Your warehouse efficiency is a product of all the things that make up your warehouse workflow. Each element of your workflow represents an area ripe for improvement. In order to evaluate workflow, you should think in terms of contacts, steps, travel distance, and timeliness. These four factors interact with each other in your warehouse in ways that add to or detract from your overall warehouse efficiency.
A contact is any time a human being has to physically touch a product. Each contact means that the item has to be moved or handled in some way and is likely waiting for an employee to come along before it can go to the next step of your process. Contacts also represent an opportunity for damage to occur since products that are being handled are more likely to be dropped. How many contacts do your products have on their way through your warehouse? Are all of those contacts strictly necessary?
Once you've evaluated the number of contacts endured by each product, you may have realized that there are too many steps in your total workflow. Is it possible to consolidate things like picking and packing into one movement? This would eliminate a point of contact altogether and reduce the number of steps it takes to get the product out the door. Thinking outside the box, there may be ways for you to work with your suppliers to reduce the number of steps it takes to receive items as well. Anywhere that you can cut out wasteful extra steps leaves you room for improved warehouse efficiency.
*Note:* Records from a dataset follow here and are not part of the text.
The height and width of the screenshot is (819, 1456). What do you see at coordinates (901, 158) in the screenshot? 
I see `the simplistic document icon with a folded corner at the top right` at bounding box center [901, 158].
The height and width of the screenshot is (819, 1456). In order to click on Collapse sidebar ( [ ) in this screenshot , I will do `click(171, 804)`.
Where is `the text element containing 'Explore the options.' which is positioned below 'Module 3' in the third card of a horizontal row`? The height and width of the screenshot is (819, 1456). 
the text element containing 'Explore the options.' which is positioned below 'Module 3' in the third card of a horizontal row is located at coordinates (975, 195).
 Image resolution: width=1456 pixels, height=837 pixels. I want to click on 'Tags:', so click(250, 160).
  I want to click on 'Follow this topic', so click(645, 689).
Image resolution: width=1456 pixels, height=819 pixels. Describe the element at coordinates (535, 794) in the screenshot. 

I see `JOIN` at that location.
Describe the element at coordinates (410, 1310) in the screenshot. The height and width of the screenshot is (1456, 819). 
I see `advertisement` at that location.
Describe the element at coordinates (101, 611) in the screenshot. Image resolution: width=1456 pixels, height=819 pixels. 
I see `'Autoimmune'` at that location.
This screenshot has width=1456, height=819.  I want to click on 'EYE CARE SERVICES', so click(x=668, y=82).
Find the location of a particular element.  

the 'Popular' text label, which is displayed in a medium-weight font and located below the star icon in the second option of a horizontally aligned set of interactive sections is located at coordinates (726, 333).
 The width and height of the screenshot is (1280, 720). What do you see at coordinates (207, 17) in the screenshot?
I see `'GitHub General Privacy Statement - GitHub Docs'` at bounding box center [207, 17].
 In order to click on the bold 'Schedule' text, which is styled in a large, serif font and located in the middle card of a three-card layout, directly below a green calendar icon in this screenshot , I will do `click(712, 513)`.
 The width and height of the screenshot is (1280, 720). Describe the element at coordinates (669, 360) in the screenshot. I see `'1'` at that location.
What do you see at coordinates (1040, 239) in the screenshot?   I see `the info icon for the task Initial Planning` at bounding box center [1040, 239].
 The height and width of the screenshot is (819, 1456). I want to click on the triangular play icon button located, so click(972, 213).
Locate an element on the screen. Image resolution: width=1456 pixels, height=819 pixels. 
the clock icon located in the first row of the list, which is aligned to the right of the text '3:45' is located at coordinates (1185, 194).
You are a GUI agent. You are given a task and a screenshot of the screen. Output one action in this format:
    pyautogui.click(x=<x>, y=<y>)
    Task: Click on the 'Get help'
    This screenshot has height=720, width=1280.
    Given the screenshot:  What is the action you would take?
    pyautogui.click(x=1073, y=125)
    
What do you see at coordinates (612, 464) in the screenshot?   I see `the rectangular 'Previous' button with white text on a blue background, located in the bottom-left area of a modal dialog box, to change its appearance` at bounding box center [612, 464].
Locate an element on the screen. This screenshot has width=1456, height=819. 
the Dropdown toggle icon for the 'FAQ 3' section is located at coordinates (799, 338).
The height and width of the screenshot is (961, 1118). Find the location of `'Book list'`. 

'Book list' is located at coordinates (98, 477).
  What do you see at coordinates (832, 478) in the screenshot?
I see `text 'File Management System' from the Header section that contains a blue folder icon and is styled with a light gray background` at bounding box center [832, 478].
The amount of travel your products see is another important element of your workflow. If products are randomly received at whatever dock is open first, it is possible that the products themselves are traveling a long ways to their stock locations. Try routing shipments to the dock closest to where the products will end up. How does your warehouse efficiency improve if your put away team takes 1/3 fewer steps on the way to the product locations? This is especially important for high-demand items that pickers may already be waiting on. Creating a hot spot near the dock makes it possible to immediately put high-demand products right into waiting pickers' hands with almost no travel. Again, any product traveling across your floor is more likely to be damaged along the way, resulting in returns and replacements that hurt warehouse efficiency.
Trust the Computer
Any well-programmed Warehouse Management System is capable of running calculations that affect dispatching, routing and other major functions in much less time than a human being. Barcode scanners are able to pick up stock locations and product codes in seconds with a much higher degree of accuracy than a human manually entering numbers. Putting your trust in your computer systems and eliminating as many manual operations as possible will earn you the greatest gains in warehouse productivity.
These are just four of the elements that make up warehouse efficiency. Looking at your workflow through each of these four lenses gives you the ability to identify weaknesses in your operation. Take each one in turn and look for signs that your current process is too cumbersome, write them down and think of creative ways to consolidate what you do into a more streamlined process.